• [Work item] Scan the listing below. Copy each line that contains "edit".

===

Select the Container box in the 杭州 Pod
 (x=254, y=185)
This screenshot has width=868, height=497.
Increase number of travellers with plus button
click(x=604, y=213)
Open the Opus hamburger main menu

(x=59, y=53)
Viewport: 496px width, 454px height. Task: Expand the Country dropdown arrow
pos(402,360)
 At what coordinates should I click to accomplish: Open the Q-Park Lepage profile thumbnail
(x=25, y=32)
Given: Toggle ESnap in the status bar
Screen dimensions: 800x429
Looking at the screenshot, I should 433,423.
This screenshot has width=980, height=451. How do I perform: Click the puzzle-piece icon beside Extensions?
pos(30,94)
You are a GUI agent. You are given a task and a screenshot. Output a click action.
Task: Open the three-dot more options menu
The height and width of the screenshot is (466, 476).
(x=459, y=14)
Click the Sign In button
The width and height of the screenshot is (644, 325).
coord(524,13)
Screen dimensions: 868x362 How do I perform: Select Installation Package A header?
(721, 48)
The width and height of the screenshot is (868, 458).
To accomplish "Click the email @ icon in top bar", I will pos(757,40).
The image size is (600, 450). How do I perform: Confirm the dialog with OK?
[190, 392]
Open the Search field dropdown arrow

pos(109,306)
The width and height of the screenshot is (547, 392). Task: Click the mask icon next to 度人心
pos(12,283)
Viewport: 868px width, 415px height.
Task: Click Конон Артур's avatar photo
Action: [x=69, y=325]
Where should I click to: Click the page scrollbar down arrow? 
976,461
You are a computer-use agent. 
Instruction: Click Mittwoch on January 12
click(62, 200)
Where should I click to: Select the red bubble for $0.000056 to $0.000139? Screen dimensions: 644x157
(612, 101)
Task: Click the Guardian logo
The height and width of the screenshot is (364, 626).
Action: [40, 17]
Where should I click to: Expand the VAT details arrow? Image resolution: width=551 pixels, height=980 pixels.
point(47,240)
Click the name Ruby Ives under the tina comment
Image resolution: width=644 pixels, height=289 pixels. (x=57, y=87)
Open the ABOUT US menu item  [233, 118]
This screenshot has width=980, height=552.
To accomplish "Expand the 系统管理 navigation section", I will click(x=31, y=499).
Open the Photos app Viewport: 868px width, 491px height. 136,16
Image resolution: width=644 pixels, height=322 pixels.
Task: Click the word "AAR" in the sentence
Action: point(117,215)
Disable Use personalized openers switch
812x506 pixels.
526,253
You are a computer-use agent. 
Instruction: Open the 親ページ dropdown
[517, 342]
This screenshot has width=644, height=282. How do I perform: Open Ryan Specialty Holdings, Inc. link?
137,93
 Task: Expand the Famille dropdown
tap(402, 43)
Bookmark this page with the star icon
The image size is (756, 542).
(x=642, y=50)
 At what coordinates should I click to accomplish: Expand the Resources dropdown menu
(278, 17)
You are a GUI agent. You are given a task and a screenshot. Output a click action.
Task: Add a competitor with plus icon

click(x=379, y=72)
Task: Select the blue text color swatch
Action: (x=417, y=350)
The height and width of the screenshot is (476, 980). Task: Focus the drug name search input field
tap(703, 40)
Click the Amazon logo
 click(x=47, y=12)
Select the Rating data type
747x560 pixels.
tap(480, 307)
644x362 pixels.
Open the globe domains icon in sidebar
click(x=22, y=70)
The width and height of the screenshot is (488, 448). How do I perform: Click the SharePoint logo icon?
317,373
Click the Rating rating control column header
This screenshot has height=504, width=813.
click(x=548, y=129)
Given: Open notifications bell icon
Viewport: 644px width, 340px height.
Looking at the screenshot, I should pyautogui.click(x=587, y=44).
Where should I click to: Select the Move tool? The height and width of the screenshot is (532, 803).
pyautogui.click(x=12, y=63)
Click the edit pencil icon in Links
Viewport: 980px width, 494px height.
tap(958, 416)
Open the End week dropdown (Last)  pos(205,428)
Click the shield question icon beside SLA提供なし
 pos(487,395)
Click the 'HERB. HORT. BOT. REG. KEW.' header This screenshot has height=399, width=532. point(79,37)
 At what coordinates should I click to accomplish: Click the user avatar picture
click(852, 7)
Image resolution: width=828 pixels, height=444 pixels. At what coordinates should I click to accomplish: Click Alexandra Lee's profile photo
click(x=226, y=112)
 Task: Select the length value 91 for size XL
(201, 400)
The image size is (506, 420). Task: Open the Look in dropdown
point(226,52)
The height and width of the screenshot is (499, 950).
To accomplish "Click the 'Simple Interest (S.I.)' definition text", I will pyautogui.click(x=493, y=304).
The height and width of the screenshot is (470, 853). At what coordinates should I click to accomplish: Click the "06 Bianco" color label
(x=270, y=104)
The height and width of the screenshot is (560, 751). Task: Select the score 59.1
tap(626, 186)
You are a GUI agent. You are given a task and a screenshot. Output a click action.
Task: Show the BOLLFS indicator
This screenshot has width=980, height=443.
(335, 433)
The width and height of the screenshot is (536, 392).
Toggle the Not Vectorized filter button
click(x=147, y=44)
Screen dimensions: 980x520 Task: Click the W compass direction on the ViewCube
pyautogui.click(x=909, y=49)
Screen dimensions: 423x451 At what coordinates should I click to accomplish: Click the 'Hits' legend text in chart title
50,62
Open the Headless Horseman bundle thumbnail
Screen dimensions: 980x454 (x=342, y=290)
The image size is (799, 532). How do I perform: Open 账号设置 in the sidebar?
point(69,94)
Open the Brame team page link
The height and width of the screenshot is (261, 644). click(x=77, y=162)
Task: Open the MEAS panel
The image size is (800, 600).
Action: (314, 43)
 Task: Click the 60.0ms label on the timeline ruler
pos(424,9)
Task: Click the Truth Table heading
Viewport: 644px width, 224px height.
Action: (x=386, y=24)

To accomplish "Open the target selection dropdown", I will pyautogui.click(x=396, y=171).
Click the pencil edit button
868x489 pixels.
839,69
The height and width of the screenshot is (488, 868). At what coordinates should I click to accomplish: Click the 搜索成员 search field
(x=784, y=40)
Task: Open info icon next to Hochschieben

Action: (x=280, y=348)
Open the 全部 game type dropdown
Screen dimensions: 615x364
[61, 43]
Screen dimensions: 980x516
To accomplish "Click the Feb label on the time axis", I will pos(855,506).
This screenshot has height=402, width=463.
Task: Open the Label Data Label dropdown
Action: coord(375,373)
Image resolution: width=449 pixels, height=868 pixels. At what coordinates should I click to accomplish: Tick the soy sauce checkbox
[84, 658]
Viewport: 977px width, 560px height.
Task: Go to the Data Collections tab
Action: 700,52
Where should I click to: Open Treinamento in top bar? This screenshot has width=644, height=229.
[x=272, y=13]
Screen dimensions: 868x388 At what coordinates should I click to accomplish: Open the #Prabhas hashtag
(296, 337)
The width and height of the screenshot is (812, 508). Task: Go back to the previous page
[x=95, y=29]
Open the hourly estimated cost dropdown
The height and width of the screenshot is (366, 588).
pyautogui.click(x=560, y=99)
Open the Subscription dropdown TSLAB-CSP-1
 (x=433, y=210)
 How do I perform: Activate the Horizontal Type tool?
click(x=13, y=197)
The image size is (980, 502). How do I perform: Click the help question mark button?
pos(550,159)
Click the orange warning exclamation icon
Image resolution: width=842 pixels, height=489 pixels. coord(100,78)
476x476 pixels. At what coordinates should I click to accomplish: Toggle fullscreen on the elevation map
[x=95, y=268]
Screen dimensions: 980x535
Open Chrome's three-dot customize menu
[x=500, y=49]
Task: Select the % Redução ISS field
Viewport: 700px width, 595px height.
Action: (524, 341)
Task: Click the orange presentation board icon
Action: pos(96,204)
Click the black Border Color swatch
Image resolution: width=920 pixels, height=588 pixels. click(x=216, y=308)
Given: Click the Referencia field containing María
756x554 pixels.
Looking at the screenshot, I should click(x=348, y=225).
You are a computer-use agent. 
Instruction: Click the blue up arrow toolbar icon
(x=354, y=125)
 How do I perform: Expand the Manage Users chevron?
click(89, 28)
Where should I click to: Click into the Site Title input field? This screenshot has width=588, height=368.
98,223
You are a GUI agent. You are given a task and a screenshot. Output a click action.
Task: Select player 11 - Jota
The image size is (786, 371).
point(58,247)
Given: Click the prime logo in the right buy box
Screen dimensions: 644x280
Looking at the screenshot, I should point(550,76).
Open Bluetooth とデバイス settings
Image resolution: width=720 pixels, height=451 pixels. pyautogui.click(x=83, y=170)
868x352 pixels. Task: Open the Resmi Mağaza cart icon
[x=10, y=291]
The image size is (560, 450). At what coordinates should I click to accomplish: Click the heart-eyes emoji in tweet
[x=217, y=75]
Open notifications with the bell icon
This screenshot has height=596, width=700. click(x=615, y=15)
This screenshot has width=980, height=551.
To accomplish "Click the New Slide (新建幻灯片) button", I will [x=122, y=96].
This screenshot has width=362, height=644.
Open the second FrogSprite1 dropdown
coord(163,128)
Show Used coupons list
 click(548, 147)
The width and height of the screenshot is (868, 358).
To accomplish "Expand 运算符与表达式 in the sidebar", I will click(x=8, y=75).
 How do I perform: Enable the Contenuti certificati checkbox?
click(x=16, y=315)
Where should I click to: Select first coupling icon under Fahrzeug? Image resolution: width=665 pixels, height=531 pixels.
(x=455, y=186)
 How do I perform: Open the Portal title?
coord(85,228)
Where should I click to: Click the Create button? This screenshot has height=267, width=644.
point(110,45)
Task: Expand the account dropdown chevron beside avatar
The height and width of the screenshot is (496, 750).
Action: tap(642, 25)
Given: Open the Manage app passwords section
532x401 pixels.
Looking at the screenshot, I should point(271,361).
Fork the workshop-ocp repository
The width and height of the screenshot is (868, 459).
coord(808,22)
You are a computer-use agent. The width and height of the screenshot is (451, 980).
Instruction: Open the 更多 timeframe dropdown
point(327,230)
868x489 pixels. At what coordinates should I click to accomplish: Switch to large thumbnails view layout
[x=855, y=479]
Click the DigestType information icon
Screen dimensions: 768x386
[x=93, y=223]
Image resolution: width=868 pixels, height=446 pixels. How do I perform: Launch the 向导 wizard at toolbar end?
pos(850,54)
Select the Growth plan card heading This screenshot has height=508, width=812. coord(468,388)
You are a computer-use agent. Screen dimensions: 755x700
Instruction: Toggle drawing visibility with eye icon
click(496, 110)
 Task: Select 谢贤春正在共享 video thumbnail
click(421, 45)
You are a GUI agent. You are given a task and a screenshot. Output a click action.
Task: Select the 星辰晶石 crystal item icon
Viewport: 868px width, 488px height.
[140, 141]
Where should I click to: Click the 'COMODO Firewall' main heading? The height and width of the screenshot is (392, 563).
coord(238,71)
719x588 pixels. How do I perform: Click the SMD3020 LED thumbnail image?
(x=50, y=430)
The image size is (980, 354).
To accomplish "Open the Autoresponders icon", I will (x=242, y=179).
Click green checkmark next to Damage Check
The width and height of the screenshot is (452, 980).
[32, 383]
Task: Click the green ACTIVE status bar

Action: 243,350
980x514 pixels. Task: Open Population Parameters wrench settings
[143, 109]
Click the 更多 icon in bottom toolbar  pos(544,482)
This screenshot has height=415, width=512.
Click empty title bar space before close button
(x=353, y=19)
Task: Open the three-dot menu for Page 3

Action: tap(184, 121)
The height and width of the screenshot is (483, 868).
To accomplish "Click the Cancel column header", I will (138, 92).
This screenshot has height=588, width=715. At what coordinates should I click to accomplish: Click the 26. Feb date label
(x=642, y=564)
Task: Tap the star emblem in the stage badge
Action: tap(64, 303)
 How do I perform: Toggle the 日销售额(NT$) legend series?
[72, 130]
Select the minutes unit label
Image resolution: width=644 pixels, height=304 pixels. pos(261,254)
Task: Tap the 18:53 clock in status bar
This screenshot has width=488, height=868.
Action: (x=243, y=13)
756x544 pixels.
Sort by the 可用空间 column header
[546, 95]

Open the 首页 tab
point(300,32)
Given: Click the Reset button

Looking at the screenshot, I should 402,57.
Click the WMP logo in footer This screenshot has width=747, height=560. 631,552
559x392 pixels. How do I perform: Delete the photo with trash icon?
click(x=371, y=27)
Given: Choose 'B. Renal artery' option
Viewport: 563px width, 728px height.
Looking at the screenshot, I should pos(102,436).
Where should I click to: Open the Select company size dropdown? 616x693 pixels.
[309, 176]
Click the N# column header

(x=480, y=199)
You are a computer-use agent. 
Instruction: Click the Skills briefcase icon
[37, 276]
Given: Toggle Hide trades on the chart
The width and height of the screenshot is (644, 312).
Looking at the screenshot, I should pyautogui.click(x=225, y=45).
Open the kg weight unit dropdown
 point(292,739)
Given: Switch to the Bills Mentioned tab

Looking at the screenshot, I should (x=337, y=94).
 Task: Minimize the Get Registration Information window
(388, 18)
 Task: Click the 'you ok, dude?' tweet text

===

• [Exercise answer]
Click the edit pencil icon in Links
Click the pencil edit button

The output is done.